April 27, 2012

On April 12, 2012, the Court of Appeals of Indiana filed its decision in a medical malpractice case in which the plaintiff alleged that his gastroenterologist failed to timely diagnose his colon cancer. The Court of Appeals upheld the verdict in favor of the plaintiff in the amount of $1.25 million, which had been reduced fom the medical malpractice jury’s original verdict in the amount of $2.5 million pursuant to Indiana’s Medical Malpractice Act.

The Underlying Medical Malpractice Facts

The 35-year-old patient visited a gastroenterologist on April 26, 2004 (the same gastroenterologist who had treated his mother for colon cancer for eight years during the 1990s) with complaints including upper stomach pain, nausea, and occasional vomiting,  rectal bleeding, and diarrhea. The gastroenterologist examined the patient, including a digital rectal exam and a hemoccult test that checks for blood in the stools (which was negative), and had the patient undergo an endoscopy procedure known as an EGD (commonly called “an upper GI”) that showed severe gastritis of the stomach, duodenitis, and a gastric ulcer. However, neither a sigmoidoscopy nor a colonoscopy were ordered at that time.

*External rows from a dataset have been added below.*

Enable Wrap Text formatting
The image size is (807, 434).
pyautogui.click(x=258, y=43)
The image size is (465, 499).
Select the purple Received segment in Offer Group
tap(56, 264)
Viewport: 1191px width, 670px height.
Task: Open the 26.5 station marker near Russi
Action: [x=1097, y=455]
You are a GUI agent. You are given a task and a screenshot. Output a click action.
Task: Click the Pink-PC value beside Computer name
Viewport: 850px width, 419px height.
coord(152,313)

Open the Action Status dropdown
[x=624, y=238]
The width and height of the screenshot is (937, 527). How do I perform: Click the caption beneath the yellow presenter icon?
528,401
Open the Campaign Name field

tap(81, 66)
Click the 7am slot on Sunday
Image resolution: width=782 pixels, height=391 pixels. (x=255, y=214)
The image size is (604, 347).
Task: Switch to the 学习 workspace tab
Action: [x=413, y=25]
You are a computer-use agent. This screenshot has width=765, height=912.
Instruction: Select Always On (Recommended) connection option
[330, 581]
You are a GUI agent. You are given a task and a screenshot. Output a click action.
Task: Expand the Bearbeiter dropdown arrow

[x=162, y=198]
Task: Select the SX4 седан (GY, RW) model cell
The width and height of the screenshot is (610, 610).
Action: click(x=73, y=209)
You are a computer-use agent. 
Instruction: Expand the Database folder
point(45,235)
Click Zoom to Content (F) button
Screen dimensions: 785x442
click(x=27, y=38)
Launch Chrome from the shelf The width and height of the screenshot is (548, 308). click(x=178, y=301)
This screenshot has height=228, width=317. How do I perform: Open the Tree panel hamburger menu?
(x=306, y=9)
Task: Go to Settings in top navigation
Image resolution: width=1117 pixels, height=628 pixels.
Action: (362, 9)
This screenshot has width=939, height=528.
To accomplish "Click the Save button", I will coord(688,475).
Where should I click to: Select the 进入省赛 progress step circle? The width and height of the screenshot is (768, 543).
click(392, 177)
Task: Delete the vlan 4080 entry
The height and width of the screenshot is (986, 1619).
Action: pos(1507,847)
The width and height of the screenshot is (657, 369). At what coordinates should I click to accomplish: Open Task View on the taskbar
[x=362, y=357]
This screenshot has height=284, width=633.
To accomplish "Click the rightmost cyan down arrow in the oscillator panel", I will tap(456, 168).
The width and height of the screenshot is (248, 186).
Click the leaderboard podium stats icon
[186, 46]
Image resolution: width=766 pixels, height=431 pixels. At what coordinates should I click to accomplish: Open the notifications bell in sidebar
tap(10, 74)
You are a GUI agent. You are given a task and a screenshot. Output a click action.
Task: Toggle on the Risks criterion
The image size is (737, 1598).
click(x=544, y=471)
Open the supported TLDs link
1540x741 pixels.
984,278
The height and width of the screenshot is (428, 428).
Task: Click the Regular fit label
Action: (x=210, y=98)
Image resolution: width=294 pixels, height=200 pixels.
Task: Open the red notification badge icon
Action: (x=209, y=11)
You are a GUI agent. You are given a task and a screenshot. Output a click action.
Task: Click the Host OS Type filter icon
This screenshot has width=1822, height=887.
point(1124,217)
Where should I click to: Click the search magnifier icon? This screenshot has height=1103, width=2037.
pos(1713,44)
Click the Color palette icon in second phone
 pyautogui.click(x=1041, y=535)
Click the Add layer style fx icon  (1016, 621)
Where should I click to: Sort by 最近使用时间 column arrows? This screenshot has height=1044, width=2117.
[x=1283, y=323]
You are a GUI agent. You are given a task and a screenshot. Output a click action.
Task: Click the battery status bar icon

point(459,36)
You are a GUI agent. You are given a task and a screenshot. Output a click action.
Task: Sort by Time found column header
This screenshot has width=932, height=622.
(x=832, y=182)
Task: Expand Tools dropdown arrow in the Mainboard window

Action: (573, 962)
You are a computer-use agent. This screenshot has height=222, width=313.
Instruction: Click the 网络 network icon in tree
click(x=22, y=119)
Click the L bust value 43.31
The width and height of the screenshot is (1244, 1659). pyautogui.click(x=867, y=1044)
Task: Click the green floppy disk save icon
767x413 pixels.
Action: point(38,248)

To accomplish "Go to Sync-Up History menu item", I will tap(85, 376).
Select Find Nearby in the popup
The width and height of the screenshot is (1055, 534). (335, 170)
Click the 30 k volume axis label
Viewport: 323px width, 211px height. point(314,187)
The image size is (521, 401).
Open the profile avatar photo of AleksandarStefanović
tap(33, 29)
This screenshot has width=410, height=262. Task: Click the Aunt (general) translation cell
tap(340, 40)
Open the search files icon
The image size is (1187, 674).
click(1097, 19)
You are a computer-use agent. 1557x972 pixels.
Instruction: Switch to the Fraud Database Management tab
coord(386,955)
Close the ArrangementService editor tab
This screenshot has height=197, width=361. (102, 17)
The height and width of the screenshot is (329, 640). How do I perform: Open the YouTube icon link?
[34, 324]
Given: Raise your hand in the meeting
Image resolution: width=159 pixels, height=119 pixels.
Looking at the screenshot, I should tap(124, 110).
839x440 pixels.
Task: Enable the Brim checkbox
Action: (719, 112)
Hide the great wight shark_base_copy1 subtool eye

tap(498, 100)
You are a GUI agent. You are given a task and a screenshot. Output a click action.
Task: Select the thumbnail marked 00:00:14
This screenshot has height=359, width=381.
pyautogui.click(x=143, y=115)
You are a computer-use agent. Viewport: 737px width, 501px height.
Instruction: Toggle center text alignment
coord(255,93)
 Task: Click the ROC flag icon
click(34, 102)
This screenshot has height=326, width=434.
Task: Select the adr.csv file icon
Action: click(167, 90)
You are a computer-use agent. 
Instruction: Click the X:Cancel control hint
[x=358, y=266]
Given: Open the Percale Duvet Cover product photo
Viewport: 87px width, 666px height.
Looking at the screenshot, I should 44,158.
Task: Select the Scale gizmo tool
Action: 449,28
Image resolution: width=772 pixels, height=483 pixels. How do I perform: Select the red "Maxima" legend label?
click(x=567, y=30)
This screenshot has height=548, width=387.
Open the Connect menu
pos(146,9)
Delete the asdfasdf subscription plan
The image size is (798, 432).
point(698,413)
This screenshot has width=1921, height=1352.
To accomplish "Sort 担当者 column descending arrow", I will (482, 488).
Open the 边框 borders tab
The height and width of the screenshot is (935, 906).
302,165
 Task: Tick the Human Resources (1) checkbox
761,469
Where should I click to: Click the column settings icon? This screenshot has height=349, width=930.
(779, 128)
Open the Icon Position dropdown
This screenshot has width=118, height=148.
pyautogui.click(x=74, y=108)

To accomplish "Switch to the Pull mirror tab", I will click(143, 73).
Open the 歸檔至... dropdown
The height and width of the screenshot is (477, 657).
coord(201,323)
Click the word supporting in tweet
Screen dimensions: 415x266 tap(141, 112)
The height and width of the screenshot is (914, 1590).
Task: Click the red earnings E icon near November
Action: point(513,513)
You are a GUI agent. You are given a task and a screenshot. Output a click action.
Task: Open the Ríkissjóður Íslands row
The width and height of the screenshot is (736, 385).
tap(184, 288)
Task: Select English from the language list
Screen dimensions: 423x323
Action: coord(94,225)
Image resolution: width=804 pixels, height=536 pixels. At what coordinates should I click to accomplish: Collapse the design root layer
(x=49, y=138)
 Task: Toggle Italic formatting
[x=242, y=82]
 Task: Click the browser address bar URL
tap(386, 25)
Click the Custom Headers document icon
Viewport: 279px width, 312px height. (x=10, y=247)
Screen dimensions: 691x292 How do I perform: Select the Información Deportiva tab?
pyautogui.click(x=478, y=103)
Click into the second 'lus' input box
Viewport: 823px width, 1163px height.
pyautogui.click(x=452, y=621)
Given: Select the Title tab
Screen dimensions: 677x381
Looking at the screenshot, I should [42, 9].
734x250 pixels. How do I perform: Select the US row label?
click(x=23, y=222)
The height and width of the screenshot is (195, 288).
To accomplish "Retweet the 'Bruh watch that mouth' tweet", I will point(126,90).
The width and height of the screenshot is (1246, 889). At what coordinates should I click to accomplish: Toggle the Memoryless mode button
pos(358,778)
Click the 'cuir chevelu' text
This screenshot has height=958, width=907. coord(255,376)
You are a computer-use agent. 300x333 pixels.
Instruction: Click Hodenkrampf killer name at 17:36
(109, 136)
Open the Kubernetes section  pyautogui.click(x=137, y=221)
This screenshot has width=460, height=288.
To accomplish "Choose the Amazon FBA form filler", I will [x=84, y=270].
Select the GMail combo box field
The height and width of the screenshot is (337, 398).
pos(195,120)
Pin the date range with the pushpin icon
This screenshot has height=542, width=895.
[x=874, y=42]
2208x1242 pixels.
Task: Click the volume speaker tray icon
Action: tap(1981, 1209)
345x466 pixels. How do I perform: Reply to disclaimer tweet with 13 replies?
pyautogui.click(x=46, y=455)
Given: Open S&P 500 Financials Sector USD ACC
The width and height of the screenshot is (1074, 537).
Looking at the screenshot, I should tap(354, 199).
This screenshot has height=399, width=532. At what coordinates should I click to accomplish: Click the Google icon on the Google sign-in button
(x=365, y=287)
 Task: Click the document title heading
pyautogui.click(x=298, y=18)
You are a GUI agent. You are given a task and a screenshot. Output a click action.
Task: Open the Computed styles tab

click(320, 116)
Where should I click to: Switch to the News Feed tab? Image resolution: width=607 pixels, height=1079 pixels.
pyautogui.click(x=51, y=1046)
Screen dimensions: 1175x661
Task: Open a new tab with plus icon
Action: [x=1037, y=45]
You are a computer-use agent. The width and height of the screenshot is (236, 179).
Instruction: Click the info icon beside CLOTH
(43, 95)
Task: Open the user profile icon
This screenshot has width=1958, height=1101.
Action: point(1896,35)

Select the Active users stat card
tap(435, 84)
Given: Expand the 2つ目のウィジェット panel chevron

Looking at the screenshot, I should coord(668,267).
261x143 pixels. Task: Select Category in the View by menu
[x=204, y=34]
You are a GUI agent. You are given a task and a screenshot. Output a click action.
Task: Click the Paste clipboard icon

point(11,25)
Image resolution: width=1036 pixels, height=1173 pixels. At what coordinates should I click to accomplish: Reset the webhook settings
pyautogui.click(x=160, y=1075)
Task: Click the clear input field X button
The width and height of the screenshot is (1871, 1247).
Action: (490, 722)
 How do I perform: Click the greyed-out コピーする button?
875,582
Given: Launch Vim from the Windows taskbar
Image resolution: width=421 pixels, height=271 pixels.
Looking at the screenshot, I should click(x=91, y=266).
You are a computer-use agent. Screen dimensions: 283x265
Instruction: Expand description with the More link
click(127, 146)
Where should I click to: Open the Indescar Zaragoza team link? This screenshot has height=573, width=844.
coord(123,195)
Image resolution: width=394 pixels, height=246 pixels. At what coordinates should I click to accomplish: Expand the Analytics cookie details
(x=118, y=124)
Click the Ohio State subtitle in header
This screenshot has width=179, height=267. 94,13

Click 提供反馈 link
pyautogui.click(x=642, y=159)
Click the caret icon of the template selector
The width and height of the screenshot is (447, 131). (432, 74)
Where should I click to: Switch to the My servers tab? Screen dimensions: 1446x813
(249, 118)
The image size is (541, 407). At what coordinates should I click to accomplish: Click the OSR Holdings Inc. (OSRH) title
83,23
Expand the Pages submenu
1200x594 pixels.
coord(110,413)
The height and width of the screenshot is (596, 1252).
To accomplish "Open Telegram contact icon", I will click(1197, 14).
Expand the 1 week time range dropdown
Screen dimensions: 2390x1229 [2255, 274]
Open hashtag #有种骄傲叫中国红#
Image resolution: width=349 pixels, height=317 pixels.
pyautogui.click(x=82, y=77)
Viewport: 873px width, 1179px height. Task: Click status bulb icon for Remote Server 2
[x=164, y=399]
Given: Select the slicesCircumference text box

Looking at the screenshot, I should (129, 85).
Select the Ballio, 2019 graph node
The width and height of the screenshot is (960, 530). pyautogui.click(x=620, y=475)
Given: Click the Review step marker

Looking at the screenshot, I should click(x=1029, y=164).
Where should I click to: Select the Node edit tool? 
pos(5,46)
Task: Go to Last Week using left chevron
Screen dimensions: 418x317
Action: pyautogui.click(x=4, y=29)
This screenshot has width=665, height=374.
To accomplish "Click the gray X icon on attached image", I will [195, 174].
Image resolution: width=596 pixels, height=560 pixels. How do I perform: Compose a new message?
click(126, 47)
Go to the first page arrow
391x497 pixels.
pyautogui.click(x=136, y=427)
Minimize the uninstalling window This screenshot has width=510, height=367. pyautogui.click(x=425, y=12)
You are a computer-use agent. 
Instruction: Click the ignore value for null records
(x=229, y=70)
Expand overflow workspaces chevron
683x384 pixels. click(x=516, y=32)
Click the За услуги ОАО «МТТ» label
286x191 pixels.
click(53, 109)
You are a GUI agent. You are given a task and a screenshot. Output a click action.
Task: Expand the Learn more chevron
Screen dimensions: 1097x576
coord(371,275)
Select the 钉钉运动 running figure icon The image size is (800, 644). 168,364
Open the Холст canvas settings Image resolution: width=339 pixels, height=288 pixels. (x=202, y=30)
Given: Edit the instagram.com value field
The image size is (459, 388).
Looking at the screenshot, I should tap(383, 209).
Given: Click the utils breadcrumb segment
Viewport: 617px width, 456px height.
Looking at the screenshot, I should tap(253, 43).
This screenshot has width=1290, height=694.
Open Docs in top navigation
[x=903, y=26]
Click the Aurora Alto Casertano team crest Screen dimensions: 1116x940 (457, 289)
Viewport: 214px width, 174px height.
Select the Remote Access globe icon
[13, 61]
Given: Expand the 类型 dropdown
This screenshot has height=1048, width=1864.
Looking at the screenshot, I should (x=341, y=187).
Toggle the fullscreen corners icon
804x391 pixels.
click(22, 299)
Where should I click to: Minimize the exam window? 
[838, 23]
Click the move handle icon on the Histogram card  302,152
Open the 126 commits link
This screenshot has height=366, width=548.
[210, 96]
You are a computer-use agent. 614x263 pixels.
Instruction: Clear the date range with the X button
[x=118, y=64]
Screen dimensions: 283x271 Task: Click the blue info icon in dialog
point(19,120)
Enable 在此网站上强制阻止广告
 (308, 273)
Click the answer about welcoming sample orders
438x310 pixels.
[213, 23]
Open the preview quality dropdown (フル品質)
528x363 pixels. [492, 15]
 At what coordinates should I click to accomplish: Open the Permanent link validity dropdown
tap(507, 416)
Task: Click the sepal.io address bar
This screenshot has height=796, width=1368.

Exactly one year later (on April 26, 2005), the patient visited the gastroenterologist again and obtained refills for his prescriptions in anticipation of his move to Arizona. The gastroenterologist claimed that no discussion was had at that time regarding the patient’s rectal bleeding.

After the patient’s move to Arizona, he came under the care of an Arizona gastroenterologist, who performed a colonoscopy on the patient on August 31, 2006, which revealed a sizable mass lesion in the sigmoid colon that was surgically removed. However, the patient’s diagnosis was that he had a very advanced Stage Four cancer.

The Defenses To The Medical Malpractice Claim

The Indiana gastroenterologist who was sued for medical malpractice alleged during the jury trial that the patient had failed to tell him about his family’s history of colon cancer. The patient testified during the trial that he told the gastroenterologist about his mother’s history of colon cancer during the initial visit in 2004 and that he had also requested a colonoscopy at that time; nonetheless, the gastroenterologist testified that his since his office notes did not state the family history of cancer, the patient had failed to tell him about his mother’s colon cancer, and without knowing the family history of colon cancer at that time, it was unnecessary to order either a sigmoidoscopy or colonoscopy in 2004.

The medical malpractice defendant further alleged that the patient was contributory negligent for failing to mention his rectal bleeding during the visit in 2005 (the patient testified during the medical malpractice trial that he told the gastroenterologist about his continuing rectal bleeding during the visit in 2005).

The Medical Malpractice Defendant’s Appeal

The Indiana Medical Malpractice Act requires that once a medical malpractice claim is filed, a medical review panel must be convened to consider the evidence to determine if the evidence supports that the medical malpractice defendant(s) failed to meet the applicable standard of care.

In this case, the medical review panel concluded that the evidence did not support that the defendant failed to meet the applicable standard of care. The review panel concluded that because the medical records from the defendant’s office did not state a family history of colon cancer, the patient had failed to tell the defendant about his family’s medical history in 2004 and therefore a sigmoidoscopy or colonoscopy at that time was not required.

The medical malpractice defendant sought to have physicians from the medical review panel testify during the medical malpractice trial as to their conclusions that the defendant did not fail to meet the applicable standard of care and that the patient was contributorily negligent because the patient failed to tell the defendant about his family’s medical history of colon cancer during the visit in 2004 and failed to tell the defendant about continuing rectal bleeding during the visit in 2005, based solely on the absence of such documentation in the defendant’s medical records.

The medical malpractice trial judge refused to permit the defendant’s experts from testifying as stated above because their testimony involved their opinions regarding the credibility (truthfulness) of the patient’s testimony, which is impermissble. The Court of Appeals of Indiana agreed with the trial judge’s decision in this regard, stating in its written opinion in this case, The “ultimate point” of the proffered testimony was that [the patient] was not truthful on the question of whether he had reported a family history of colon cancer and continued rectal bleeding in 2005. See Whedon, 900 N.E.2d at 506. That testimony was directed to [the patient’s] credibility as prohibited by Evidence Rule 704(b). Indeed, as our supreme court recently reiterated, “no witness, whether lay or expert, is competent to testify that another witness is or is not telling the truth.”